Ketua Formatur DPW GEMA Al-Khairiyah Banten Kecam Dugaan Pelecehan Seksual di Lingkungan BPKPAD Cilegon
CYBER88 | CILEGON — Ketua Formatur Dewan Pengurus Wilayah Gerakan Mahasiswa Al-Khairiyah (GEMA Al-Khairiyah) Provinsi Banten, Supardi, mengecam keras dugaan kasus pelecehan seksual yang menimpa salah satu pegawai di lingkungan Badan Pengelola Keuangan, Pendapatan, dan Aset Daerah (BPKPAD) Kota Cilegon.Minggu (26/4/2026
Supardi menilai, maraknya kasus pelecehan seksual di lingkungan Aparatur Sipil Negara (ASN) Kota Cilegon menjadi alarm serius bagi pemerintah daerah. Ia menyebut, kejadian serupa sebelumnya telah terjadi, namun kini kembali terulang, sehingga menunjukkan lemahnya pengawasan dan penindakan.
“Kami menekankan kepada Badan Kepegawaian dan Pengembangan Sumber Daya Manusia (BKPSDM) untuk segera mengambil langkah cepat dan tepat dalam menangani kasus ini. Jika terbukti, pelaku harus segera dicopot bahkan dipecat serta diberikan sanksi tegas,” ujar Supardi dalam keterangannya.

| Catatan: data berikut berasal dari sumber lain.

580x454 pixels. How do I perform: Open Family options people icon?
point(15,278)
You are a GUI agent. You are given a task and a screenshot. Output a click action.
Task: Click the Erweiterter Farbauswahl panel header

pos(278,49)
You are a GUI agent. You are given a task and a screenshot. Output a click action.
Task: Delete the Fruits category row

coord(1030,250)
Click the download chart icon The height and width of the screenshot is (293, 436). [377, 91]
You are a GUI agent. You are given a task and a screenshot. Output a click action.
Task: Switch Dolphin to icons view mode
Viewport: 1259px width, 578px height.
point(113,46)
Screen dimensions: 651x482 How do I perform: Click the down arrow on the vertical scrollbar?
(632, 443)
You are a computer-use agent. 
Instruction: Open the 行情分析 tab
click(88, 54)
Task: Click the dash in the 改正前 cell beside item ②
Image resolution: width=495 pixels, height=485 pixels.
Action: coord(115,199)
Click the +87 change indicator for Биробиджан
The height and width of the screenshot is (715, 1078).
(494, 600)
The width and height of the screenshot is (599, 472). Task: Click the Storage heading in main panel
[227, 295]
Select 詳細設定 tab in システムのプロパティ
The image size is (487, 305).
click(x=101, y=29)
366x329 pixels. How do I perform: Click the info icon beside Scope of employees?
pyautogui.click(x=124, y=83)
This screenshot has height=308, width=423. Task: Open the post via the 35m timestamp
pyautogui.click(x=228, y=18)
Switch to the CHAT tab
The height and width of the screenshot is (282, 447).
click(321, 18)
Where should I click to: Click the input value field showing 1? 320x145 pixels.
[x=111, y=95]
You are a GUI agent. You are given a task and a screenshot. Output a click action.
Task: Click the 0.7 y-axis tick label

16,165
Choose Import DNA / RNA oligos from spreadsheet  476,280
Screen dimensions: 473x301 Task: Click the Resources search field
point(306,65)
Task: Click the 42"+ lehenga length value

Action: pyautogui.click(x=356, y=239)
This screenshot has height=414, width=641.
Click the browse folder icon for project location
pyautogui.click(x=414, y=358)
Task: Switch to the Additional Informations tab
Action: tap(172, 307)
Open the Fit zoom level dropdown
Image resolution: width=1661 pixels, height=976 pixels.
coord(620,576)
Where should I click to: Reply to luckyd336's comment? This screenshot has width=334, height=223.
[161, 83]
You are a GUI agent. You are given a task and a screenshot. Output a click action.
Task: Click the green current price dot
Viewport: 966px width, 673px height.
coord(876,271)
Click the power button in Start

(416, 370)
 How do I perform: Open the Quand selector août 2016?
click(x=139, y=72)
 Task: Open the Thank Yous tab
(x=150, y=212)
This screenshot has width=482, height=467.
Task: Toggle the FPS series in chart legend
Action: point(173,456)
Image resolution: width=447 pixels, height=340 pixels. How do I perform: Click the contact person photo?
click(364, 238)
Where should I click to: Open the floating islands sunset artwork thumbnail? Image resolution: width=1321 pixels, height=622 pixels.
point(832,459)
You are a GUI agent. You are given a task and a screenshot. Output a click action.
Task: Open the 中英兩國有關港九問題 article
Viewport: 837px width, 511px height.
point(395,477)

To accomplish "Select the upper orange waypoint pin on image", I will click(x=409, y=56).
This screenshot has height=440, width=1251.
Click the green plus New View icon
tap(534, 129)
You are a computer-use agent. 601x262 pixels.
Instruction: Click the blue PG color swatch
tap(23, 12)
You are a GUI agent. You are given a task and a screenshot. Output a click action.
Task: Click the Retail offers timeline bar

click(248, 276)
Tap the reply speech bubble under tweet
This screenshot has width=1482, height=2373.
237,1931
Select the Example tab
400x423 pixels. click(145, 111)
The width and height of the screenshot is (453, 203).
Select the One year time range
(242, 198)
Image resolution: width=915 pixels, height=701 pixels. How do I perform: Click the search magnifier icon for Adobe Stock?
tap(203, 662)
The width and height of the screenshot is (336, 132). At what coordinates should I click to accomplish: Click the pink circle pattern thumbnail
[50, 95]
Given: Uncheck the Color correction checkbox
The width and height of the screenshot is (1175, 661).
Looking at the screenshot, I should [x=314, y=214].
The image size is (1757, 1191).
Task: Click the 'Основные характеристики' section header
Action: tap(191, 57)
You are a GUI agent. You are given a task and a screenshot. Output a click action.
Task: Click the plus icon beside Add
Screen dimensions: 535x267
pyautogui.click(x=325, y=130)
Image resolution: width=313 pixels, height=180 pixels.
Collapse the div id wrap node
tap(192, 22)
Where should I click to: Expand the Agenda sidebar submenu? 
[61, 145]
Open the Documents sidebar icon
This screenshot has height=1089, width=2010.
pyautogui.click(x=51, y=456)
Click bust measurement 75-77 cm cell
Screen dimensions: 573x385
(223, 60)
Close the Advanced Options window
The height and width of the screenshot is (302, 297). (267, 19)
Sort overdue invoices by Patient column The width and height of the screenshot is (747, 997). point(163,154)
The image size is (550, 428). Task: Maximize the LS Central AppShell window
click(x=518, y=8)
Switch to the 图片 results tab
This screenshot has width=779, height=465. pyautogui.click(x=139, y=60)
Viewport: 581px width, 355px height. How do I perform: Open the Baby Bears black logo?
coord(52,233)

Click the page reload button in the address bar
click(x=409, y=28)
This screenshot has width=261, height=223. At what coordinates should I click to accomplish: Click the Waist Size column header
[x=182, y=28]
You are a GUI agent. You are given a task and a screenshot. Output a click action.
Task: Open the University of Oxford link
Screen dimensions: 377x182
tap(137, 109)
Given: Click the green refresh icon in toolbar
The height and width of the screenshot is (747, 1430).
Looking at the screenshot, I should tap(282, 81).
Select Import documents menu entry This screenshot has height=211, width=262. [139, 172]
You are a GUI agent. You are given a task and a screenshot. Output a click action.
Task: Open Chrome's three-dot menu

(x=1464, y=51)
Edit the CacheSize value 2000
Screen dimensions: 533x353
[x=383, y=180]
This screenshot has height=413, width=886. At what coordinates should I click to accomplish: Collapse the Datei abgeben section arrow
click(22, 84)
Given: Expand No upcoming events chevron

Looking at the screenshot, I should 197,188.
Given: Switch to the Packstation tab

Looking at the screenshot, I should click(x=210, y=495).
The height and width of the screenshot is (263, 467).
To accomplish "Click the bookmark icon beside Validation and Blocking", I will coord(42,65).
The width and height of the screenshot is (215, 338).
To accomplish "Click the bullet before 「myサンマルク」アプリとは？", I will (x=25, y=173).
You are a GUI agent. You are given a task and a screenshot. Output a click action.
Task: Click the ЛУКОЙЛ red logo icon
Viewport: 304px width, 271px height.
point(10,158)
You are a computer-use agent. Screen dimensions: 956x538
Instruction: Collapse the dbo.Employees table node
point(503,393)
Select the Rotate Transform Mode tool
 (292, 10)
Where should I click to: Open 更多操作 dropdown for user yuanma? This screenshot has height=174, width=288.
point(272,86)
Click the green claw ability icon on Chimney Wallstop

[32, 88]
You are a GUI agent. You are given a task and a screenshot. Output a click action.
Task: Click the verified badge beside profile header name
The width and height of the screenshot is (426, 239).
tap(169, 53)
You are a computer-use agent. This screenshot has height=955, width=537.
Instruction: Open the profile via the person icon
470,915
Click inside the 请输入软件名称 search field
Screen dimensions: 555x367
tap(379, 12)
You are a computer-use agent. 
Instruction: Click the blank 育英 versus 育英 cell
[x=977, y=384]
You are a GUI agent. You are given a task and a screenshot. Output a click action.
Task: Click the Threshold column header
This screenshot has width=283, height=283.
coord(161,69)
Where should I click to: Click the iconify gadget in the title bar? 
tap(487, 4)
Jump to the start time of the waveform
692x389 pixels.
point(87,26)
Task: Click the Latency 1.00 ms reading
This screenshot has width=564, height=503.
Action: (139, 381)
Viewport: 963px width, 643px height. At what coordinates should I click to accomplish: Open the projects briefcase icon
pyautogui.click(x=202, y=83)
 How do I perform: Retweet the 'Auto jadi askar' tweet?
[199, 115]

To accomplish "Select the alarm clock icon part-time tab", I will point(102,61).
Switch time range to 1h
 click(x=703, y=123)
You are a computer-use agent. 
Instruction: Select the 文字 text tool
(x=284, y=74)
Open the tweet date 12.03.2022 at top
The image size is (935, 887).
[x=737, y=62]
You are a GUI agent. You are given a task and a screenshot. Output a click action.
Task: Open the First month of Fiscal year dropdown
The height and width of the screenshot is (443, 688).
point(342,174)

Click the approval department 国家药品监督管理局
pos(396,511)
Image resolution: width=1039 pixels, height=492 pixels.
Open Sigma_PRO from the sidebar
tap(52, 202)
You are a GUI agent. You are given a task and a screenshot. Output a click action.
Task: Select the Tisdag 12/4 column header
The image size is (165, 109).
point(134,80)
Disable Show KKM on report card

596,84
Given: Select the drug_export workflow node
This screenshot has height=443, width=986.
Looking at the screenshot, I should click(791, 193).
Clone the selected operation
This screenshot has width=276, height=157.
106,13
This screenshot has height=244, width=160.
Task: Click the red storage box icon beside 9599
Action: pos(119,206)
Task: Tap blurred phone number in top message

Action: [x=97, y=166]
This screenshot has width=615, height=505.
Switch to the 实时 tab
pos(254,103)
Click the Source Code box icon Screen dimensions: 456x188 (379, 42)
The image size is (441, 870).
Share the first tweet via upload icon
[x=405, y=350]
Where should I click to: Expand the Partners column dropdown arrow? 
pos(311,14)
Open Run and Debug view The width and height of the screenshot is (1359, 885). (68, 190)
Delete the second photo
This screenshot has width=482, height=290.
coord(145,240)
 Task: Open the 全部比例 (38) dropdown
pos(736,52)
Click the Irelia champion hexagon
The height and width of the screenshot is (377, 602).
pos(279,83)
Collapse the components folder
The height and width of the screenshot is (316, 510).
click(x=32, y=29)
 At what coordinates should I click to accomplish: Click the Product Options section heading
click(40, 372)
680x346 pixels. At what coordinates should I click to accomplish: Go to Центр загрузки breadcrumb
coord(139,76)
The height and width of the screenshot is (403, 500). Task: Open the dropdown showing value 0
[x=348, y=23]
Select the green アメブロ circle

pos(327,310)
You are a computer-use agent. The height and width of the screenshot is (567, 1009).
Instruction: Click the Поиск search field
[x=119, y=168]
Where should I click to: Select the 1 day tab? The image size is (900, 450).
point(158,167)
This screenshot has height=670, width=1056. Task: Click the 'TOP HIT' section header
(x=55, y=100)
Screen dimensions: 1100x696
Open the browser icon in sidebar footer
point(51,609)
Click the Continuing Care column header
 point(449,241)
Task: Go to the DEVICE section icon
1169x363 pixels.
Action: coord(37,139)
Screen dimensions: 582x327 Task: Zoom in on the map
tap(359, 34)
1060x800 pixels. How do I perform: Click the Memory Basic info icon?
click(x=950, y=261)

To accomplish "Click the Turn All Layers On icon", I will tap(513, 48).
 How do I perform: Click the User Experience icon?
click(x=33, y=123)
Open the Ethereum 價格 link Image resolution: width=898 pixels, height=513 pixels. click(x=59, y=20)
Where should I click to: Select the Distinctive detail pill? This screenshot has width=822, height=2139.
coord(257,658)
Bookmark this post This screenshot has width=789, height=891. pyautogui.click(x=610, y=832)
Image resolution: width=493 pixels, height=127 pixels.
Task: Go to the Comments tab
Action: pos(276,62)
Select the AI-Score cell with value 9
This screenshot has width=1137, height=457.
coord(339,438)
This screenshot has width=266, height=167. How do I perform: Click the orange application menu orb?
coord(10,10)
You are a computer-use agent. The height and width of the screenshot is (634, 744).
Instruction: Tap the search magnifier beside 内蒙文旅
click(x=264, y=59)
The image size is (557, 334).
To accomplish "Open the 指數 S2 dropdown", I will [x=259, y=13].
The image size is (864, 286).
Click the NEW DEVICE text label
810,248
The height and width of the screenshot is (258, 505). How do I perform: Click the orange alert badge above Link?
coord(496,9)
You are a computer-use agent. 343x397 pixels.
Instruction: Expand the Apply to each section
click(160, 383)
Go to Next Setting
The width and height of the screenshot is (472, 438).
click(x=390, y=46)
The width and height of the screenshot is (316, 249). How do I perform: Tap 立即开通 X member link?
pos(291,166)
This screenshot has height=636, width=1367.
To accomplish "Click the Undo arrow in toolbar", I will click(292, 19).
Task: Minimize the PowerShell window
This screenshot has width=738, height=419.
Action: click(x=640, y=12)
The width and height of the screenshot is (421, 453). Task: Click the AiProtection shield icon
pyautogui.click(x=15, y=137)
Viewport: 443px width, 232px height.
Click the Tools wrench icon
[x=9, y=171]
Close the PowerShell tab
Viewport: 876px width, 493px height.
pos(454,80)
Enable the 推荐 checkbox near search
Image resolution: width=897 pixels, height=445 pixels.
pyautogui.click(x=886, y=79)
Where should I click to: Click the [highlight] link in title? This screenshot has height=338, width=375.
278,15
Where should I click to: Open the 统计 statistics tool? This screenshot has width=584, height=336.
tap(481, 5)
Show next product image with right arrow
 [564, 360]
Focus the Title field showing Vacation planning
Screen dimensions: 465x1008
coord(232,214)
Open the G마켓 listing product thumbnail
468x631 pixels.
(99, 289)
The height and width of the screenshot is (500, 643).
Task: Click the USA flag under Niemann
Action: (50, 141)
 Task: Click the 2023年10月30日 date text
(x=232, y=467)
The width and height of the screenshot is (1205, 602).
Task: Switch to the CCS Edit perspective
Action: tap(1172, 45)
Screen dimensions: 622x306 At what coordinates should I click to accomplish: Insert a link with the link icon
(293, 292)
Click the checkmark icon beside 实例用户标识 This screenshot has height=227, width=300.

Menurutnya, dugaan tindakan tidak pantas tersebut dilakukan oleh seorang atasan terhadap bawahannya, yang berdampak pada trauma dan ketakutan korban dalam menjalankan tugas kedinasan. Ia menilai hal tersebut tidak hanya mencoreng nama baik instansi, tetapi juga merusak marwah Pemerintah Kota Cilegon.
Supardi juga mengungkapkan bahwa isu pelecehan seksual di lingkungan ASN sebenarnya telah disampaikan dalam forum “Diskusi Merdeka Bicara” pada 22 April 2026 di salah satu kafe di Cilegon, yang dihadiri unsur Forkopimda, termasuk Wali Kota. Namun, ia menyayangkan karena kejadian serupa kembali terjadi.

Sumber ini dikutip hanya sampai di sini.